> _TASK INSTRUCTIONS_: In the material below, find all lines with the string "height" and copy them.
#### RECORDS FOR PROCESSING ####
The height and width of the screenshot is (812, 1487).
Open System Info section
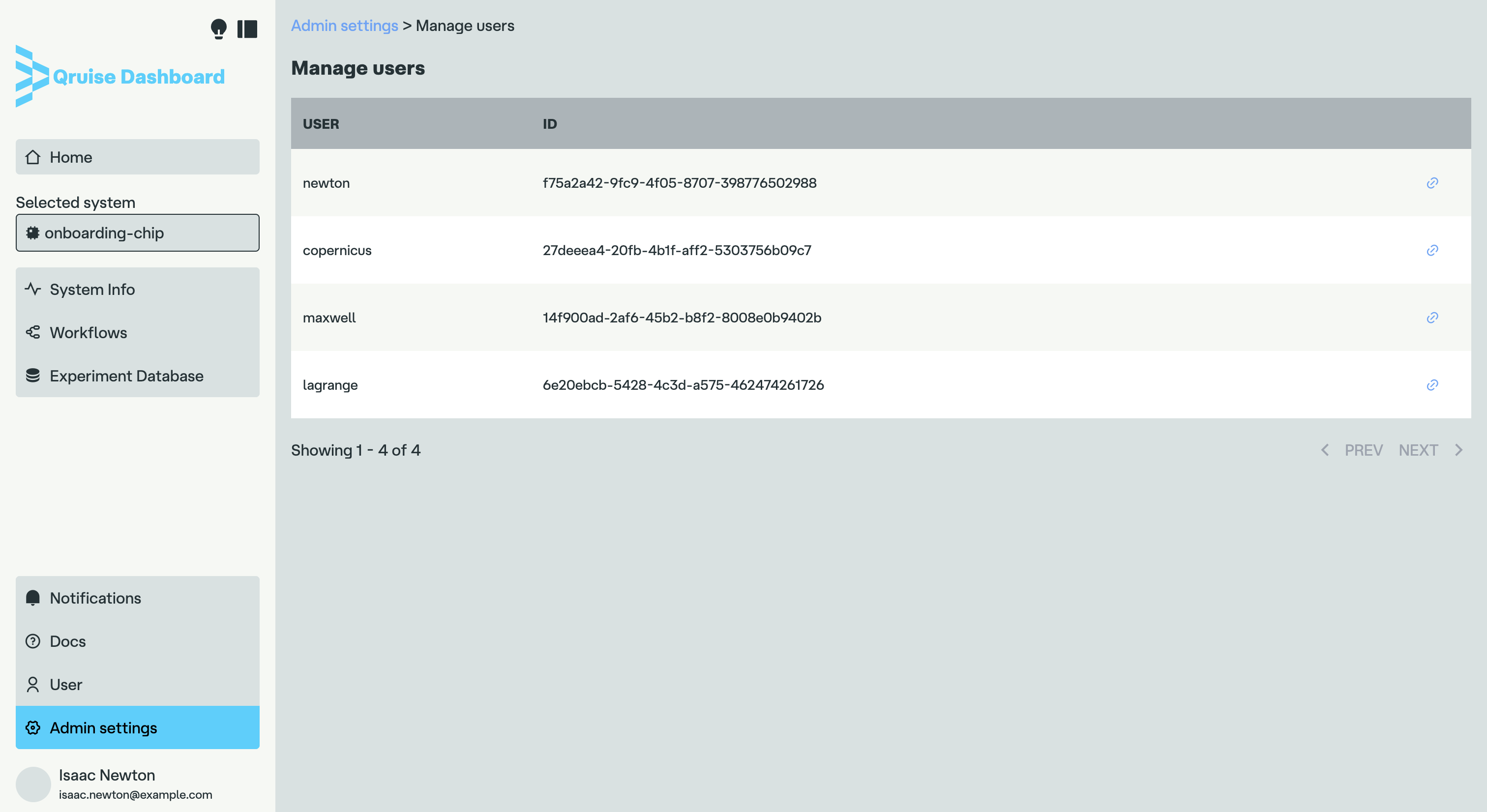[x=137, y=289]
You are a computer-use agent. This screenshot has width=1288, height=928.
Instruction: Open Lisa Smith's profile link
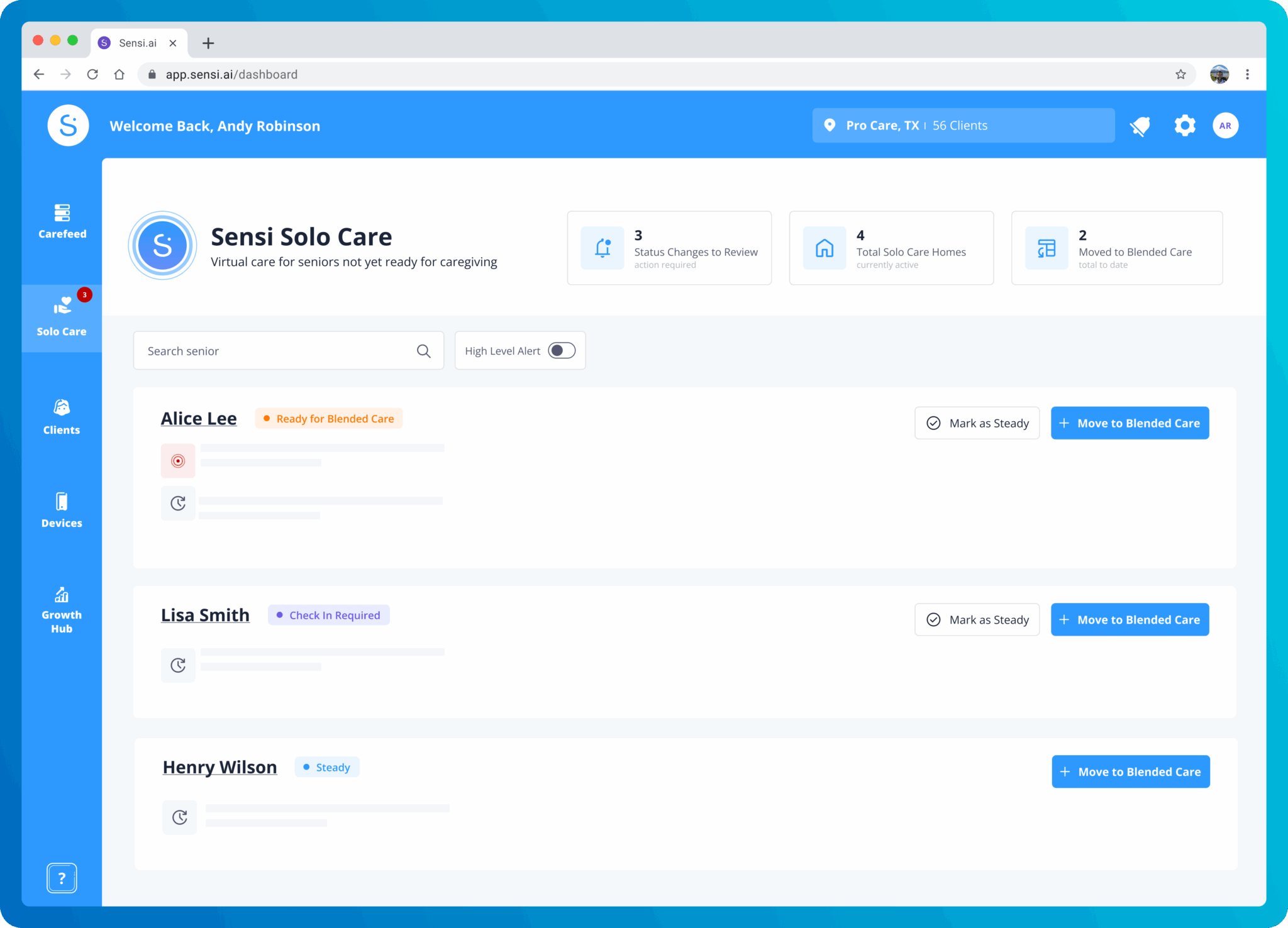205,614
####
> _RESPONSE TO THIS TASK_:
The height and width of the screenshot is (812, 1487).
You are a computer-use agent. This screenshot has width=1288, height=928.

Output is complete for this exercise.